## Extract to read:
[Start of section]

Information about version:

R version 4.3.0 (2023-04-21)                                                                                                                                                                  
Platform: x86_64-pc-linux-gnu (64-bit)                                                                                                                                                        
Running under: Ubuntu 20.04.6 LTS                                                                                                                                                             

Matrix products: default                                                                                                                                                                      
BLAS:   /usr/lib/x86_64-linux-gnu/atlas/libblas.so.3.10.3                                                                                                                                     
LAPACK: /usr/lib/x86_64-linux-gnu/atlas/liblapack.so.3.10.3;  LAPACK version 3.9.0                                                                                                            

locale:                                                                                                                                                                                       
 [1] LC_CTYPE=en_US.UTF-8       LC_NUMERIC=C                                                                                                                                                  
 [3] LC_TIME=en_US.UTF-8        LC_COLLATE=en_US.UTF-8                                                                                                                                        
 [5] LC_MONETARY=en_US.UTF-8    LC_MESSAGES=en_US.UTF-8                                                                                                                                       
 [7] LC_PAPER=en_US.UTF-8       LC_NAME=C                  
 [9] LC_ADDRESS=C               LC_TELEPHONE=C             
[11] LC_MEASUREMENT=en_US.UTF-8 LC_IDENTIFICATION=C       

time zone: America/Los_Angeles
tzcode source: system (glibc)

[End of section]

## Task A:
Which operating system is the R session running under, according to the version information?
## Task B:
Rewrite the version information starting at "R version 4.3.0" and ending at "version 4.3.0 (2023-04-21)", swapping "4.3.0" for "4.3.1".

## Study material:

[Start of section]

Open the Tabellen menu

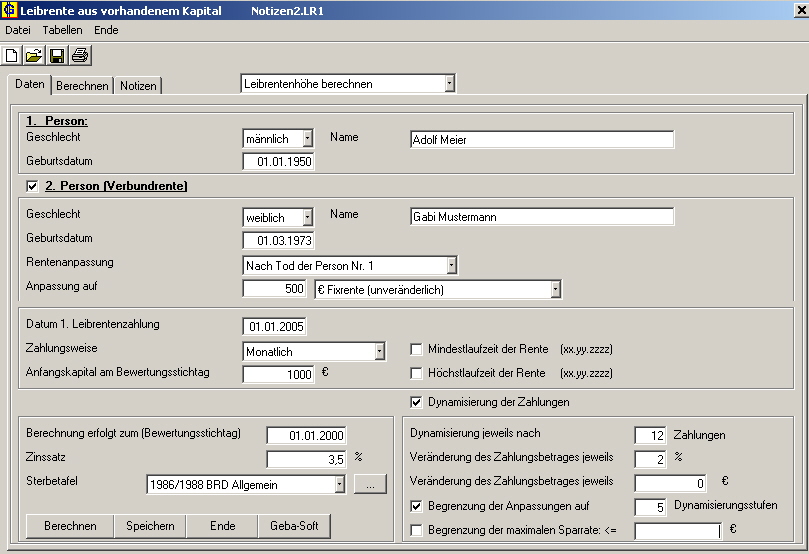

[End of section]
[Start of section]

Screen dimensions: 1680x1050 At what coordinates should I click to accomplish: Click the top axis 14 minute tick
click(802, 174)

[End of section]
[Start of section]

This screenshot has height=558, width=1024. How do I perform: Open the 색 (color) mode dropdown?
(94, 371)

[End of section]

## Exercise answer A:
Ubuntu 20.04.6 LTS

## Exercise answer B:
R version 4.3.1 (2023-04-21)